Stored dataset items
··········

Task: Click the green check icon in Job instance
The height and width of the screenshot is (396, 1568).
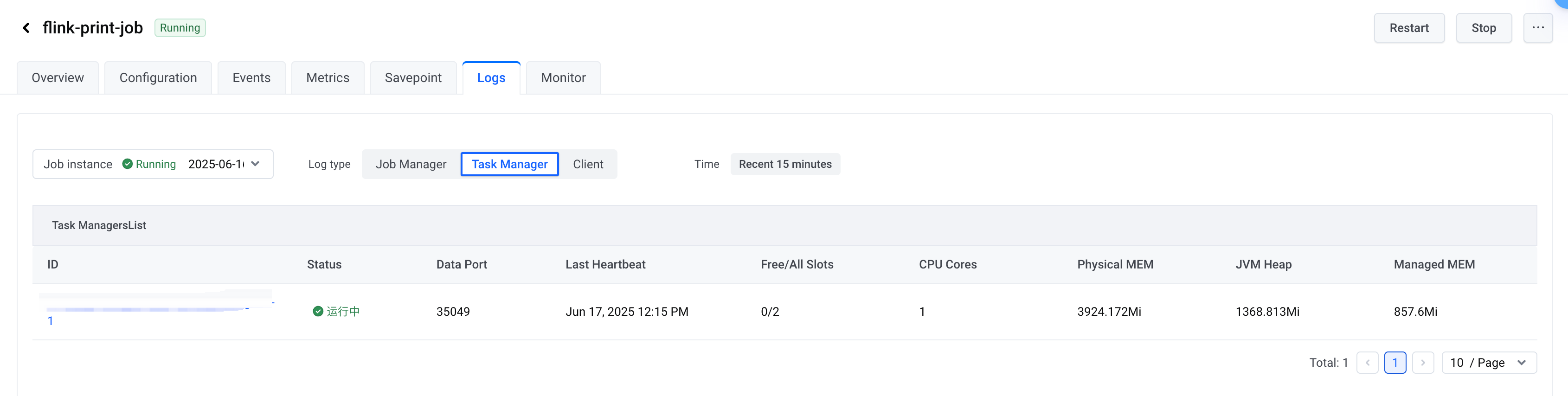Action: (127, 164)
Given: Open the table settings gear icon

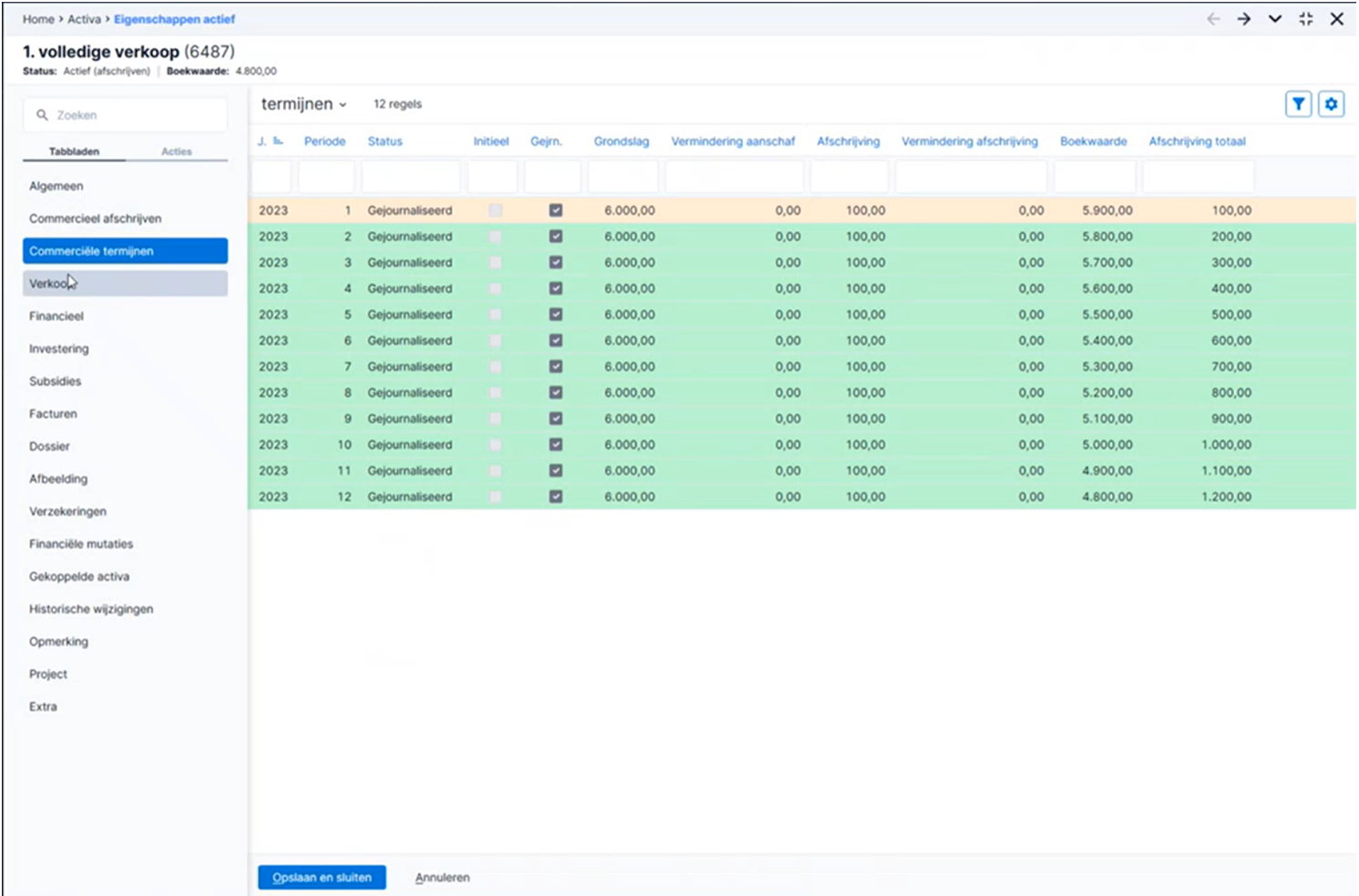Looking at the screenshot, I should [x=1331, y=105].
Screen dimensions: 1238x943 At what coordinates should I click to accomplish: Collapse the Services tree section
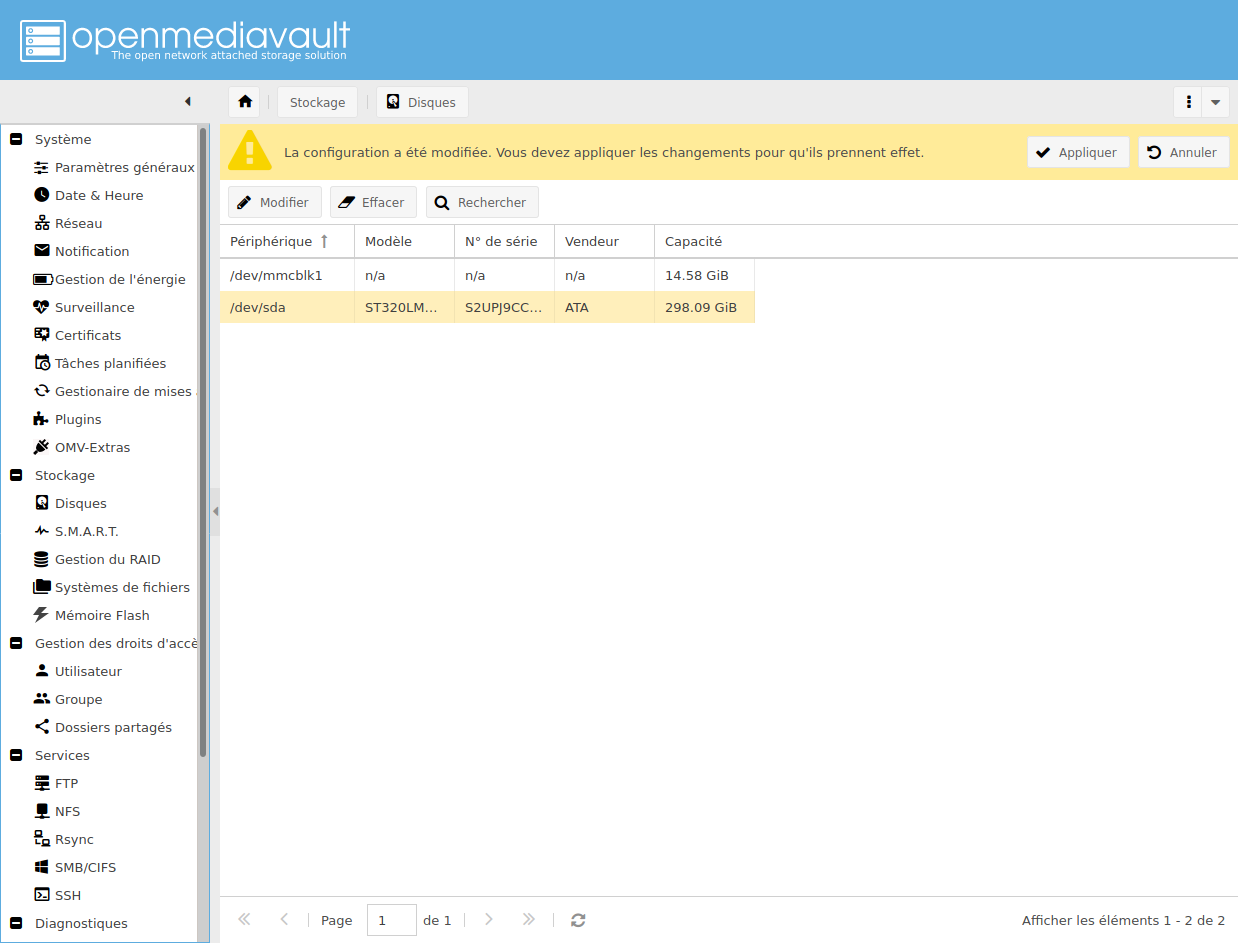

··········

▶ [Task goal]
From the line containing "Given: Open the table settings gear icon" through the last line of the records, both included, output those lines exactly and nothing else; skip the pictures.

▶ [Written solution]
Given: Open the table settings gear icon

Looking at the screenshot, I should [x=1331, y=105].
Screen dimensions: 1238x943 At what coordinates should I click to accomplish: Collapse the Services tree section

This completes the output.